■ **Task item**: The records below must be duplicated exactly, character for character.

*** Dataset records ***

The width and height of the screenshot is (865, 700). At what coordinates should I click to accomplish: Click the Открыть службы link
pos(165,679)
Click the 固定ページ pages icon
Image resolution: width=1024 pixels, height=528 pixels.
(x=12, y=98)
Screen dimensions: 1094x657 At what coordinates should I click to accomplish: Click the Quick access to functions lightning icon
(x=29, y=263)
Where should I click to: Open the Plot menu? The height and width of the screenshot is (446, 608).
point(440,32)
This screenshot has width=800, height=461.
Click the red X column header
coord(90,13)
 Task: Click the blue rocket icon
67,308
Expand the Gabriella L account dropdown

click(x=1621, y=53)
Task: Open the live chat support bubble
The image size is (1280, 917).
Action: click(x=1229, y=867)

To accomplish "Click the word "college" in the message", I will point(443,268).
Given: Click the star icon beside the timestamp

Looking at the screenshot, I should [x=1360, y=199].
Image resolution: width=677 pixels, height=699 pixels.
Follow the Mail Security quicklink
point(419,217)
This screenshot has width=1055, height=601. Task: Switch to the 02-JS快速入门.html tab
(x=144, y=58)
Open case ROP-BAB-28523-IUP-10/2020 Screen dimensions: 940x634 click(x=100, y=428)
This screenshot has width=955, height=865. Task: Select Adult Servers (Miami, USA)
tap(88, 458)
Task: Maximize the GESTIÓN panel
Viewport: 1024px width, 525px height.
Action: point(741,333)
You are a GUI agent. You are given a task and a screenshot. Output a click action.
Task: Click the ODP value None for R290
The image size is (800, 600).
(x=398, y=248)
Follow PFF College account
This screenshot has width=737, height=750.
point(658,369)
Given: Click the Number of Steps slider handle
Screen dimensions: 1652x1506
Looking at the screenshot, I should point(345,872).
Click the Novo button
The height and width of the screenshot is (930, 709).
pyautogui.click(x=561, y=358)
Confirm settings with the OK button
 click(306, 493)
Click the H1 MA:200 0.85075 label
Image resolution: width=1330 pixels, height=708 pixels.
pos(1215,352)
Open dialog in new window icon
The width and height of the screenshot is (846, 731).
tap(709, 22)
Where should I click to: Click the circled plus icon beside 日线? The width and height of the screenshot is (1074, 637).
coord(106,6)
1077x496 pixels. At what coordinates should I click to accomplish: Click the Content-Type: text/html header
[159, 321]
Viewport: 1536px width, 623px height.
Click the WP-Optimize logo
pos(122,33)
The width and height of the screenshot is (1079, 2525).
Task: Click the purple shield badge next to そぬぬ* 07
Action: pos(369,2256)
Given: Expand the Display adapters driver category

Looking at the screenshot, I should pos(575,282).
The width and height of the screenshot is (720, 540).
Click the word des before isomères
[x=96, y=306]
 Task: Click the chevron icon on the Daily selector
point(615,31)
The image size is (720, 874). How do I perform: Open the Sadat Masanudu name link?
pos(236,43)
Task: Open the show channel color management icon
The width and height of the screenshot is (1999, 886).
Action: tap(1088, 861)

***

■ **Task result**:
The width and height of the screenshot is (865, 700). At what coordinates should I click to accomplish: Click the Открыть службы link
pos(165,679)
Click the 固定ページ pages icon
Image resolution: width=1024 pixels, height=528 pixels.
(x=12, y=98)
Screen dimensions: 1094x657 At what coordinates should I click to accomplish: Click the Quick access to functions lightning icon
(x=29, y=263)
Where should I click to: Open the Plot menu? The height and width of the screenshot is (446, 608).
point(440,32)
This screenshot has width=800, height=461.
Click the red X column header
coord(90,13)
 Task: Click the blue rocket icon
67,308
Expand the Gabriella L account dropdown

click(x=1621, y=53)
Task: Open the live chat support bubble
The image size is (1280, 917).
Action: click(x=1229, y=867)

To accomplish "Click the word "college" in the message", I will point(443,268).
Given: Click the star icon beside the timestamp

Looking at the screenshot, I should [x=1360, y=199].
Image resolution: width=677 pixels, height=699 pixels.
Follow the Mail Security quicklink
point(419,217)
This screenshot has width=1055, height=601. Task: Switch to the 02-JS快速入门.html tab
(x=144, y=58)
Open case ROP-BAB-28523-IUP-10/2020 Screen dimensions: 940x634 click(x=100, y=428)
This screenshot has width=955, height=865. Task: Select Adult Servers (Miami, USA)
tap(88, 458)
Task: Maximize the GESTIÓN panel
Viewport: 1024px width, 525px height.
Action: point(741,333)
You are a GUI agent. You are given a task and a screenshot. Output a click action.
Task: Click the ODP value None for R290
The image size is (800, 600).
(x=398, y=248)
Follow PFF College account
This screenshot has width=737, height=750.
point(658,369)
Given: Click the Number of Steps slider handle
Screen dimensions: 1652x1506
Looking at the screenshot, I should point(345,872).
Click the Novo button
The height and width of the screenshot is (930, 709).
pyautogui.click(x=561, y=358)
Confirm settings with the OK button
 click(306, 493)
Click the H1 MA:200 0.85075 label
Image resolution: width=1330 pixels, height=708 pixels.
pos(1215,352)
Open dialog in new window icon
The width and height of the screenshot is (846, 731).
tap(709, 22)
Where should I click to: Click the circled plus icon beside 日线? The width and height of the screenshot is (1074, 637).
coord(106,6)
1077x496 pixels. At what coordinates should I click to accomplish: Click the Content-Type: text/html header
[159, 321]
Viewport: 1536px width, 623px height.
Click the WP-Optimize logo
pos(122,33)
The width and height of the screenshot is (1079, 2525).
Task: Click the purple shield badge next to そぬぬ* 07
Action: pos(369,2256)
Given: Expand the Display adapters driver category

Looking at the screenshot, I should pos(575,282).
The width and height of the screenshot is (720, 540).
Click the word des before isomères
[x=96, y=306]
 Task: Click the chevron icon on the Daily selector
point(615,31)
The image size is (720, 874). How do I perform: Open the Sadat Masanudu name link?
pos(236,43)
Task: Open the show channel color management icon
The width and height of the screenshot is (1999, 886).
Action: tap(1088, 861)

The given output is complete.